One to rule them all - Big Photo Metadata Tag and Date cleanup

Started by Kugelblitz, October 24, 2018, 05:40:46 AM

Previous topic - Next topic

Kugelblitz

Hey Phil,

yes you are absolutely right.
I appreciate the time and effort you take to help me.

Long Story Short. It all works except the "remove-geo-name-tags.args"
It shall remove the Geoname "CountryCode, State, Location" from the Tags but they still exist after the process.

-execute
-XMP:Subject-<xmp:CountryCode
-XMP:Subject-<xmp:State
-XMP:Subject-<xmp:Location
-keywords-<iptc:Country-PrimaryLocationCode
-keywords-<iptc:Province-State
-keywords-<iptc:Sub-location
-keywords-<xmp:CountryCode
-keywords-<xmp:State
-keywords-<xmp:Location
-XMP:LastKeywordXMP-<xmp:CountryCode
-XMP:LastKeywordXMP-<xmp:State
-XMP:LastKeywordXMP-<xmp:Location


I checked the Subject Tags and Keywords are correctly separated.
It does not work all together in the args file but each line works if I use them separately as a single command like here.


exiftool.exe "E:\Tests\2018-10-23\2018-10-23 test\" "-keywords-<xmp:CountryCode" -overwrite_original
exiftool.exe "E:\Tests\2018-10-23\2018-10-23 test\" "-XMP:Subject-<xmp:State" -overwrite_original
exiftool.exe "E:\Tests\2018-10-23\2018-10-23 test\" "-XMP:Subject-<xmp:Location" -overwrite_original
...


And I do not have a clue why it works as single commands but not in the args file.

Phil Harvey

Your argfile works for me if I remove the leading -execute.

- Phil
...where DIR is the name of a directory/folder containing the images.  On Mac/Linux, use single quotes (') instead of double quotes (") around arguments containing a dollar sign ($).

Kugelblitz

Hello Phil,

awesome that it works for you - so it is possible.
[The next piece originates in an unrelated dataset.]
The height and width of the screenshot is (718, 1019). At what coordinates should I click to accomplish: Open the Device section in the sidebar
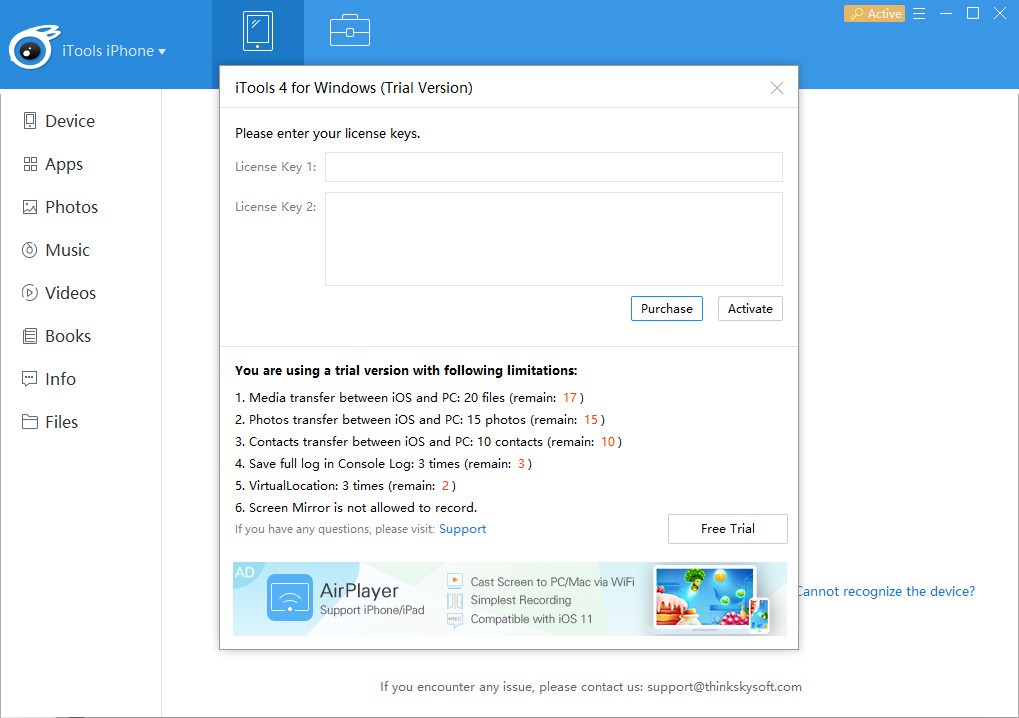67,120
It just does not work here for me.

I made a 3min Video to show you all my process and hope you spot where I am wrong.
https://kisd.de/~martinb/foren/exiftool/debugging.mp4

I have also attached all used files to this post.
The Image I tested with is this here
https://kisd.de/~martinb/foren/exiftool/IMG_0800.JPG

Thank you for your patience, time and effort with me. Have donated a little tip for you.

Phil Harvey

Hi Martin,

I need the image you used at the start of your test to be able to reproduce this.  The final image doesn't help.

- Phil
...where DIR is the name of a directory/folder containing the images.  On Mac/Linux, use single quotes (') instead of double quotes (") around arguments containing a dollar sign ($).

Kugelblitz

Hello Phil,

sorry my fault.

have replaced the image in the link with the "before" image.
https://kisd.de/~martinb/foren/exiftool/IMG_0800.JPG
Thank You

Phil Harvey

Ah, OK.   Here we go:

> exiftool -@ w-separate-tags.args -overwrite_original "IMG_0800.JPG"
Warning: [minor] Tag 'XMP:LastKeywordXMP' not defined - IMG_0800.JPG
    1 image files updated
> exiftool -sep "xx" IMG_0800.JPG -subject -keywords
Subject                         : BELxxBelgienxxOostendexxTurkijenxxVlaanderen
Keywords                        : BELxxBelgienxxOostendexxTurkijenxxVlaanderen
> exiftool -@ remove-geo-name-tags.args -overwrite_original "IMG_0800.JPG"
    1 image files updated
> exiftool -sep "xx" IMG_0800.JPG -subject -keywords
Subject                         : BELxxBelgienxxOostendexxVlaanderen
Keywords                        : BELxxBelgienxxOostendexxVlaanderen
> exiftool -addtagsfromfile @ -@ remove-geo-name-tags.args -overwrite_original "IMG_0800.JPG"
    1 image files updated
> exiftool -sep "xx" IMG_0800.JPG -subject -keywords
Subject                         : BelgienxxOostende
Keywords                        : BelgienxxOostende


I should have thought of this (Note 5 from the -tagsFromFile documentation):

            5) The normal behaviour of copied tags differs from that of
            assigned tags for list-type tags and conditional replacements
            because each copy operation on a tag overrides any previous
            operations.  While this avoids duplicate list items when copying
            groups of tags from a file containing redundant information, it
            also prevents values of different tags from being copied into the
            same list when this is the intent.  So a -addTagsFromFile option
            is provided which allows copying of multiple tags into the same
            list.  eg)

                exiftool -addtagsfromfile @ '-subject<make' '-subject<model' ...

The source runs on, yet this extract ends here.